(A run of records)
---------------

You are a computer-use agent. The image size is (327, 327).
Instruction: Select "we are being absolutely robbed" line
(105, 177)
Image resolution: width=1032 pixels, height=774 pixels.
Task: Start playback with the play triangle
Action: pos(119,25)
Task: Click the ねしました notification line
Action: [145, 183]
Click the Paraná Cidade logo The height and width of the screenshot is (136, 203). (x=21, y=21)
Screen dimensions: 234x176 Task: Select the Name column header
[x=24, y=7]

---------------

» **Exercise aim**: Write out the lines of the records above word for word.

» **Reply**:
You are a computer-use agent. The image size is (327, 327).
Instruction: Select "we are being absolutely robbed" line
(105, 177)
Image resolution: width=1032 pixels, height=774 pixels.
Task: Start playback with the play triangle
Action: pos(119,25)
Task: Click the ねしました notification line
Action: [145, 183]
Click the Paraná Cidade logo The height and width of the screenshot is (136, 203). (x=21, y=21)
Screen dimensions: 234x176 Task: Select the Name column header
[x=24, y=7]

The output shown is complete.